As my children enter adulthood I recall that my one constant aspiration for each of them as they grew was to develop a love of beauty. That was always my focus, and the direction of much of their childhood activities.

During their early years, before the beginning of each summer vacation, I would scour the local calendars for free events. There were music festivals, breakfast picnics at the zoo, and countless trips to the National Gallery and Smithsonian Museums. We had a simple rule, we would start (and often finish) in whatever museum we could park closest to–it took them years to figure out that I knew there would never be parking around my least favorite Air and Space Museum.

I knew early on that I would not be able to provide money-attached advantages. Instead I had the luxury of living close enough to the beautifully free Smithsonians, a vibrant folk music and art community, and one of the last children’s libraries in the nation. Of course it was also another time. Our national budget crisis had not yet forced the closing of concerts, exhibits, and the most wonderful children’s bookstore–where each fall a Monarch butterfly hatchery took over the front window, and favorite authors like Eric Carle came to paint with children.

There were also adult friends my husband and I were able to share with our children. Artists, writers, scientists and of course musicians who were not celebrities to the kids, but people they knew. People who shared their time and art freely, becoming something of a creative community for them–the village (of artists) it takes to raise a child.

My children now are young adults, and I sometimes wonder (as all parents do) what all those trips to the zoo and the library and th family dinner conversations did. But then without intention they unite to give me a wonderful gift. This Christmas night, after the huge dinner and flurry of gift exchanging my son sat and quietly played guitar–the music he knows I love. The next day my daughters and my son-in-law joined my husband and me walking through several galleries. The highlights included a couple of good bounces on the National Gallery’s “multiverse” walkway. My youngest daughter’s gift to me was “finding” our favorite Rauschenberg, Wall-Eyed Carp/ROCI JAPAN hadn’t been removed–but moved to a better spot.

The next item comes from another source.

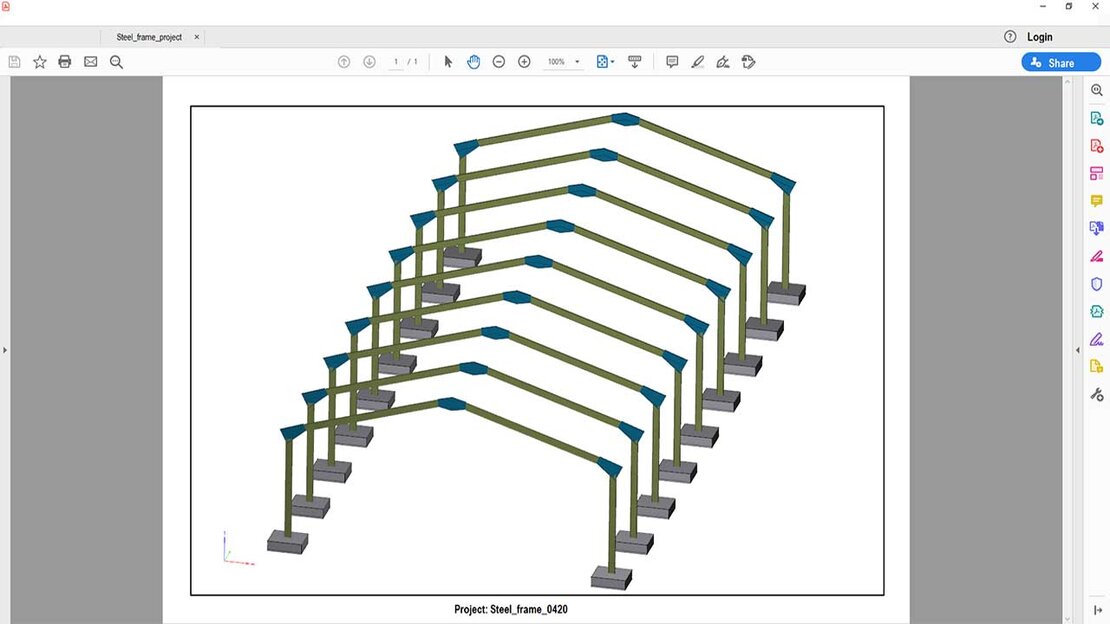Close the Steel_frame_project tab
The width and height of the screenshot is (1110, 624).
click(x=196, y=37)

And there it is. Of course it doesn’t solve the world’s problems, or even our personal ones. But watching my children this Christmas tells me a love of beauty is solid in each of them. I still believe if we all were filled with a love of beauty it might become easier to share with each other. Through sharing we might come to understand and truly see each other as fellow travelers rather than as adversaries. When I see and hear this living in my children, I know my husband and I were not alone in helping this to happen. Sometimes the magic works.